**Text extract**.
After The Close - Stocks turned in another winning performance today in a session that resembled yesterday’s, but with more inclusion on the upside and less volatility. At the closing bell, the Dow Jones Industrial Average was 61 points to the good, while the S&P 500 and NASDAQ each tacked on six points. Once again, tech shares were relative laggards, as shown by a much stronger advance/decline line on the Big Board than the NASDAQ.

In what might be a positive sign for the market heading into 2015, some of the day’s bullishness seemed to stem from a batch of positive economic data this morning. Investors lately have, at times, accorded more weight to the negative effect of higher interest rates that a strong economy would bring, than to the benefit improving business conditions would have for corporate earnings. Such rate fears did not surface today.

An hour before trading began, the Labor Department reported that weekly initial unemployment claims fell below 300,000, indicating strength in the job market. Then, too the U.S. manufacturing sector expanded in August at the fastest pace in several years, according to financial data firm Markit.

The good news kept coming with the release of a survey out of the Philadelphia Federal Reserve showing factory activity in the Mid-Atlantic region rose in August to its highest point since early 2011.

Moreover, there were favorable signs that the housing market was coming out of a slump.  The National Association of Realtors said July sales of existing homes rose more than expected, to their fastest annual rate in nearly a year.

A drop in mortgage rates may be partially responsible for the pickup in housing activity. Mortgage giant Freddie Mac reported that the average 30-year loan fell to its lowest level in 2014, or to a rate last seen in July of 2013. Mortgage money has become less expensive as the yield on the 10-year Treasury note has fallen this year. Worries about tensions in Europe and the Middle East have boosted demand for the perceived security of government holdings.

Among the stock market’s major sectors, the financials led the way, helped by improved sentiment toward Bank of America (BAC). B of A settled a major lawsuit with a number of counterparties regarding its role in the mortgage crisis that occurred about five years ago.

Tomorrow, the tone of comments from Federal Reserve officials holding a conference in Jackson Hole, Wyoming could influence the market’s direction. - Robert Mitkowski

At the time of this writing, the author did not have positions in any of the companies mentioned.


12:05 PM EDT - The bulls, to use a sports term, secured the so-called hat trick yesterday, as the stock market, save for the NASDAQ and the Russell 2000, posted its third win in as many sessions so far this week. Moreover, it now appears on track to make it a so-called four-peat today, if the early trends are a barometer.

[Rows of locating words and elements]
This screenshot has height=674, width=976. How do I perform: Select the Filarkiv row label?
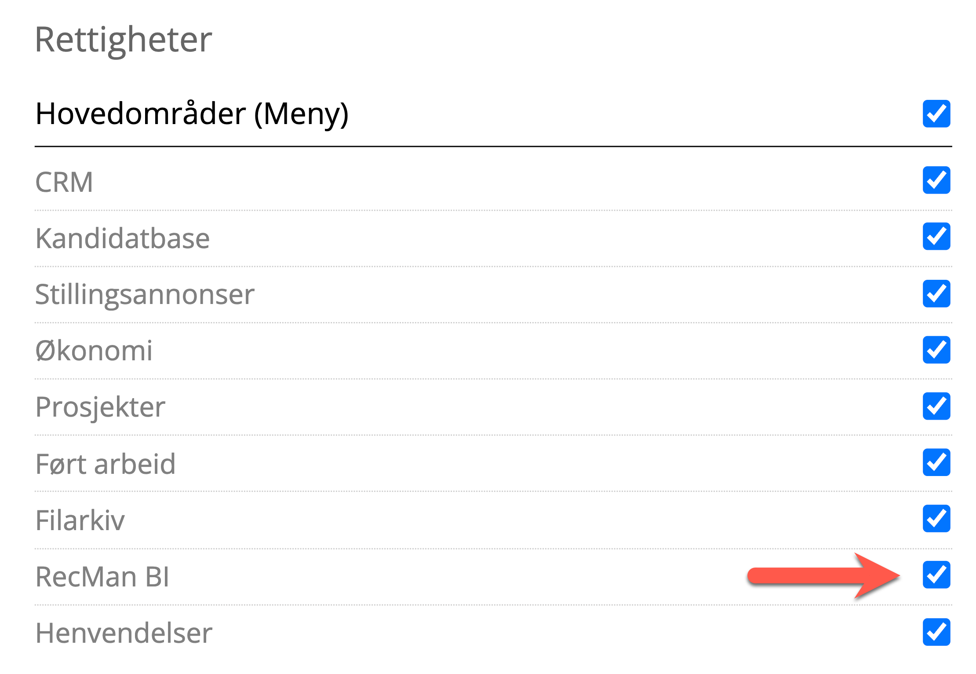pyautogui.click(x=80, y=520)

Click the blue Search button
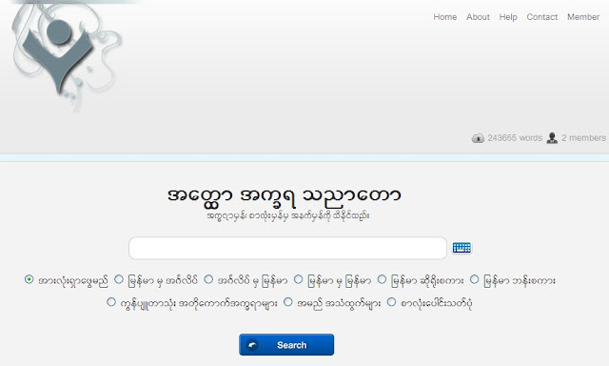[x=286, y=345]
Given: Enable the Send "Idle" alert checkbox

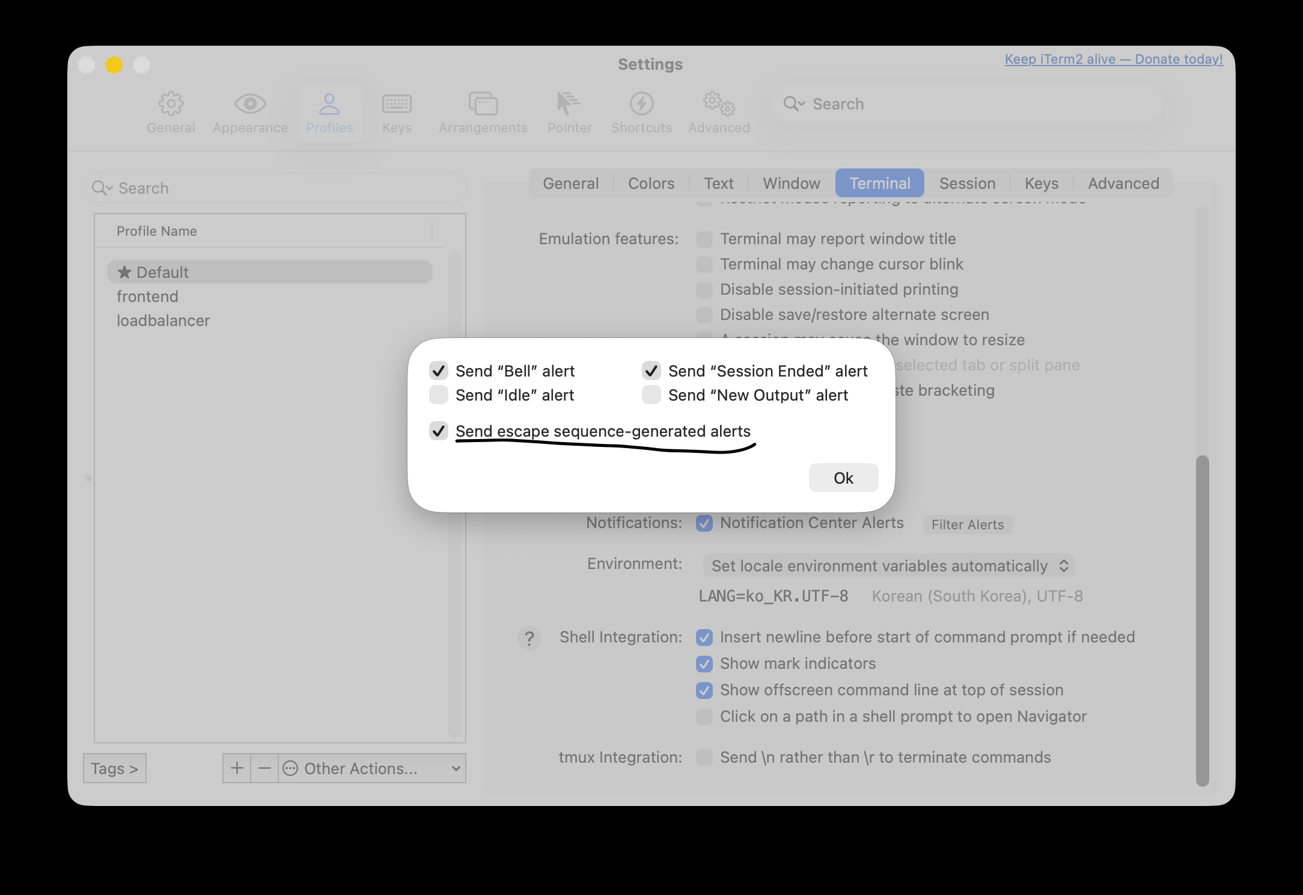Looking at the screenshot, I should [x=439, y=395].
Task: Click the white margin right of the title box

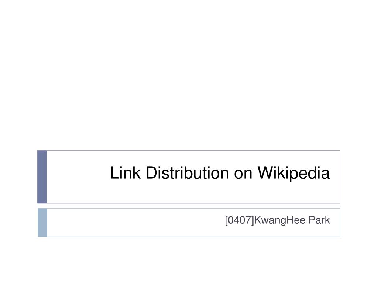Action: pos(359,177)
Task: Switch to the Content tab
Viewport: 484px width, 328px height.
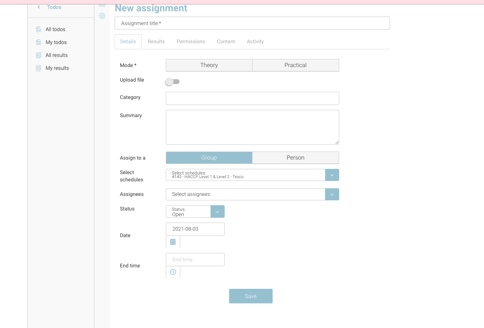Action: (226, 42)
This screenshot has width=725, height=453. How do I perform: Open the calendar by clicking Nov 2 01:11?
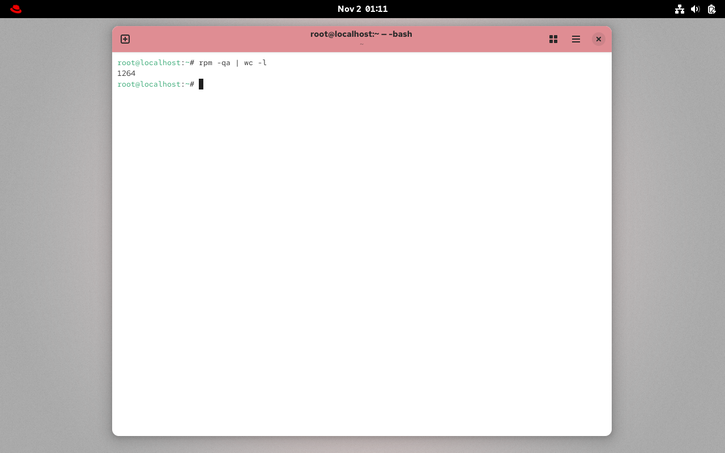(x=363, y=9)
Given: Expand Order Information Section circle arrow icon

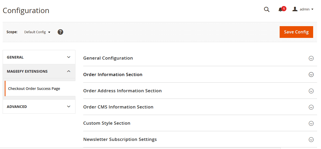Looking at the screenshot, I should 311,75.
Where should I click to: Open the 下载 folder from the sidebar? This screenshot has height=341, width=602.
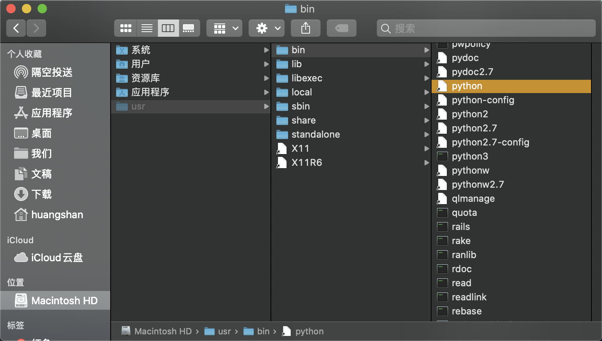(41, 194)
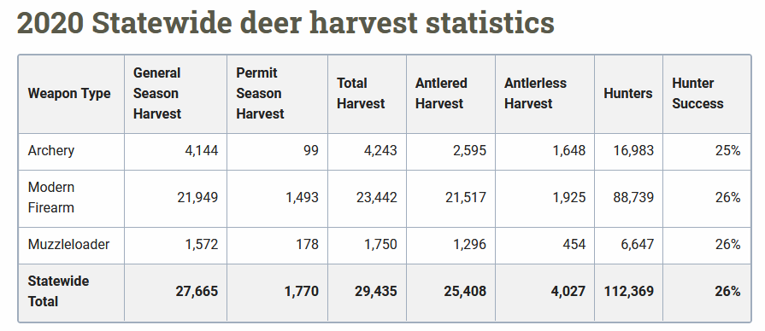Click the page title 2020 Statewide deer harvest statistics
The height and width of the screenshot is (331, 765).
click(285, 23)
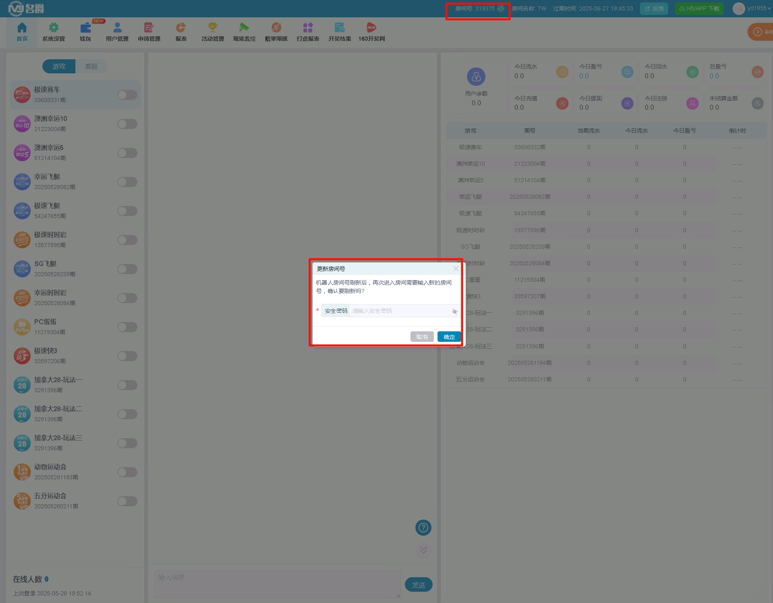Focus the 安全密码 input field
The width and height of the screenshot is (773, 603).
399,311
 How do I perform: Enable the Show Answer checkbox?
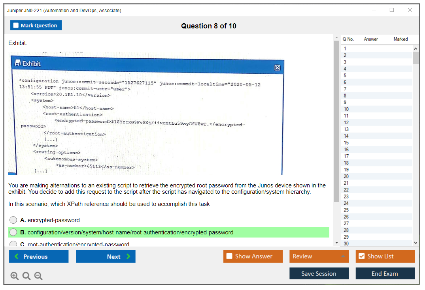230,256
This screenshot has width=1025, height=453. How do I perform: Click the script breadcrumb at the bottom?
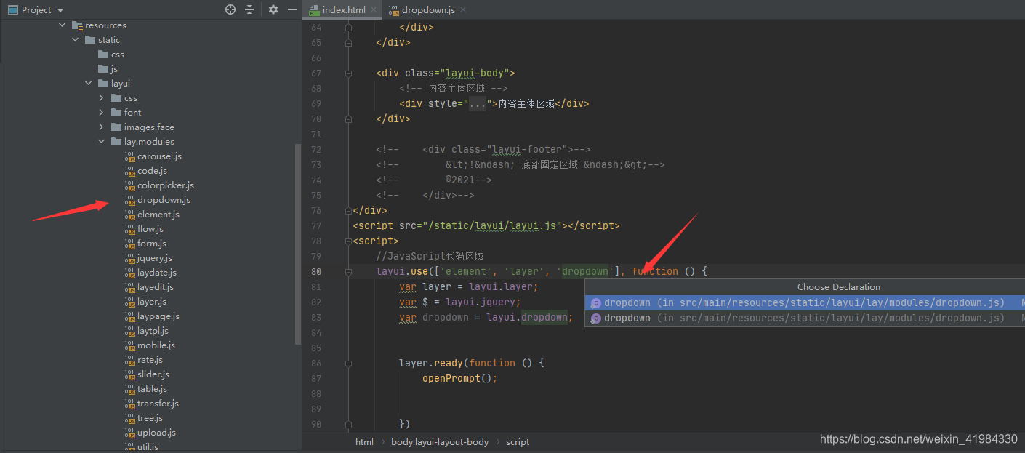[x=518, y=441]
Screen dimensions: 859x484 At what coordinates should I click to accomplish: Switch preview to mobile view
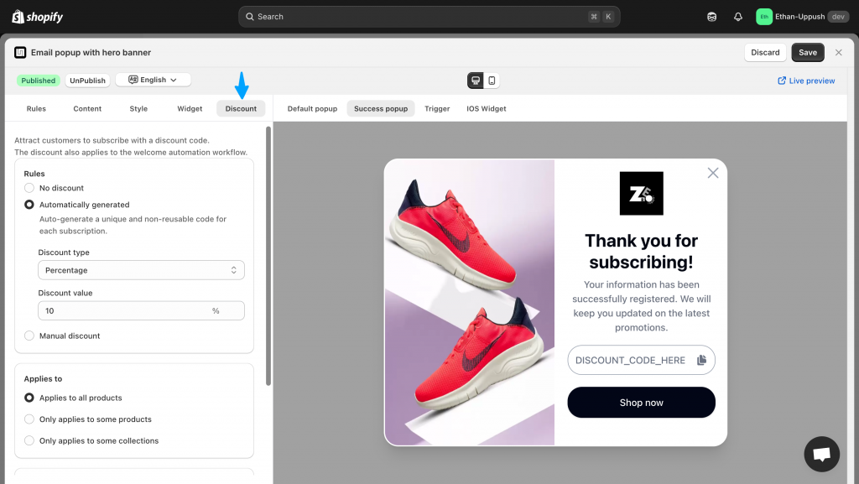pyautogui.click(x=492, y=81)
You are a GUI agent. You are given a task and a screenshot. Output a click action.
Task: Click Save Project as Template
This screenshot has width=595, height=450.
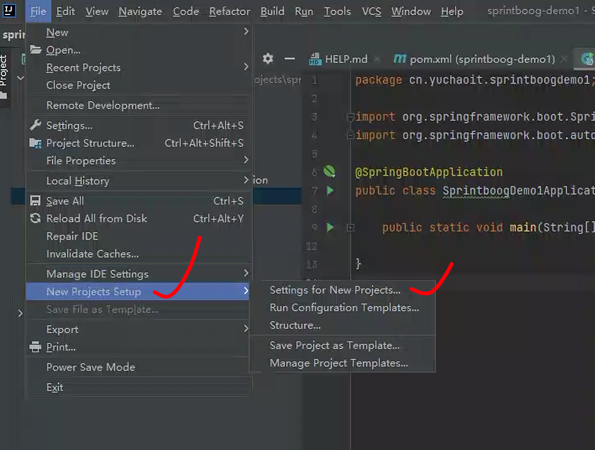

**Instruction 1**.
Format the rows as a JSON list of strings, one per line with blank lines omitted, starting at the first row and ending at the line that contains "Looking at the screenshot, I should [x=439, y=395].". Leave the pictures out of the list.
**Instruction 2**.
Resume the stock market commentary after its last sentence.
These rows are unrelated to the stock market commentary.

**Answer 1**.
[
  "This screenshot has height=674, width=976. How do I perform: Select the Filarkiv row label?",
  "pyautogui.click(x=80, y=520)",
  "Click the blue Search button",
  "[x=286, y=345]",
  "Given: Enable the Send \"Idle\" alert checkbox",
  "Looking at the screenshot, I should [x=439, y=395]."
]

**Answer 2**.
Specifically, the equity market, boosted even before the start of the trading day, by news that the number of people applying for unemployment benefits fell below 300,000 for the third time in the past five weeks, started out nicely to the upside. On point, the Dow Jones Industrial Average jumped to a 35-point gain at the start of trading, putting that composite back above 17,000. The intraday record is 17,151. At the same time, the more broadly configured Standard and Poor's 500 Index climbed to just under 1,990. That put this composite above the all-time closing high, and just a tad below the intraday record. The NASDAQ, too, edged a bit higher in the early going. However, the small- and mid-cap indexes lagged once again.

Stocks built upon this early edge into the 10:00 AM (EDT) hour, when a pair of key monthly releases hit the wires. Specifically, the National Association of Realtors (a trade group) posted its report on existing home sales for July. Then, the leading indicators for that same month were issued by the Conference Board, a research organization. In the former case, it was reported that annualized home sales had come in at 5.15 million units last month, up 2.4% from June's 5.03 million homes sold. That was above consensus expectations of 5.00 million. Prices also edged higher. Such totals suggest that the recent pause in this sector may be nearing its end. Also, the leading indicators series posted a strong 0.9% increase last month. That rise, too, was well above forecasts calling for of a 0.6% gain. Such reports augur well for overall economic growth in the months to come.    

The market ran with these economic upticks, meanwhile, and the Dow soon was climbing to a gain in excess of 50 points. The S&P 500 Index, fresh off of having surpassed its record closing high during the session yesterday, then exceeded its intraday peak, albeit just barely, before softening briefly. Overall, the gains were irregular, as the NASDAQ soon slipped into the red, showing similar weakness to yesterday. As to the rest of the market, it, too, failed to advance further for a time, but generally held at those 10:00 levels through 10:30. Then, a new wave of buying took hold, which pushed the Dow ahead to an increase of more than 80 points briefly, while the NASDAQ inched back into the black for a time.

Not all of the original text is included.